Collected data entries
= = = = =

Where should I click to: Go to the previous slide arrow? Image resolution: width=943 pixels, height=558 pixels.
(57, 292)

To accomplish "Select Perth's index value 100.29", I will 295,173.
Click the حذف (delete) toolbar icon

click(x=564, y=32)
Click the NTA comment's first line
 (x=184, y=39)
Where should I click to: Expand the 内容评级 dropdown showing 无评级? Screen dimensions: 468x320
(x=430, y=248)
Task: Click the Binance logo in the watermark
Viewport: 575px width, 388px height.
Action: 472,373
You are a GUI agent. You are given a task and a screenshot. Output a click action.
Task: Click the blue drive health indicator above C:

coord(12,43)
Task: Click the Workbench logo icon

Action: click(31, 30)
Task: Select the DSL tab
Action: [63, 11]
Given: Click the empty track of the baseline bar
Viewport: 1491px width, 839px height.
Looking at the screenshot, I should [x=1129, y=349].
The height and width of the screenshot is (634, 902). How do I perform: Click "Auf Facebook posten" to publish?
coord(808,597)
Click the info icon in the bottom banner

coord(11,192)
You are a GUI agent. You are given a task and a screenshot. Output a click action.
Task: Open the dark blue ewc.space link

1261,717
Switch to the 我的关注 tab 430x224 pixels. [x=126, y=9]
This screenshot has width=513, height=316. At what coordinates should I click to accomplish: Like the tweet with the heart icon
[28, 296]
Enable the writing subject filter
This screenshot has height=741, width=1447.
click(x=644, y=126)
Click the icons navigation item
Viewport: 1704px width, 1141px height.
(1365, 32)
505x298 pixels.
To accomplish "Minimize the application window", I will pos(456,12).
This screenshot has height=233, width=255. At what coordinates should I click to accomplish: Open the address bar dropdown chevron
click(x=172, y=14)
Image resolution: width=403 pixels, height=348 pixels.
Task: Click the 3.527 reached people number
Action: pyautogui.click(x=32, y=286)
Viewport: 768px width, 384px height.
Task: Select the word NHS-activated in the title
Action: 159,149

= = = = =

- _TASK TO COMPLETE_:
Return, with no change at all, every line in the entries above from the line containing "Task: Click the Workbench logo icon" through the line containing "Switch to the".

- _FINISHED TASK_:
Task: Click the Workbench logo icon

Action: click(31, 30)
Task: Select the DSL tab
Action: [63, 11]
Given: Click the empty track of the baseline bar
Viewport: 1491px width, 839px height.
Looking at the screenshot, I should [x=1129, y=349].
The height and width of the screenshot is (634, 902). How do I perform: Click "Auf Facebook posten" to publish?
coord(808,597)
Click the info icon in the bottom banner

coord(11,192)
You are a GUI agent. You are given a task and a screenshot. Output a click action.
Task: Open the dark blue ewc.space link

1261,717
Switch to the 我的关注 tab 430x224 pixels. [x=126, y=9]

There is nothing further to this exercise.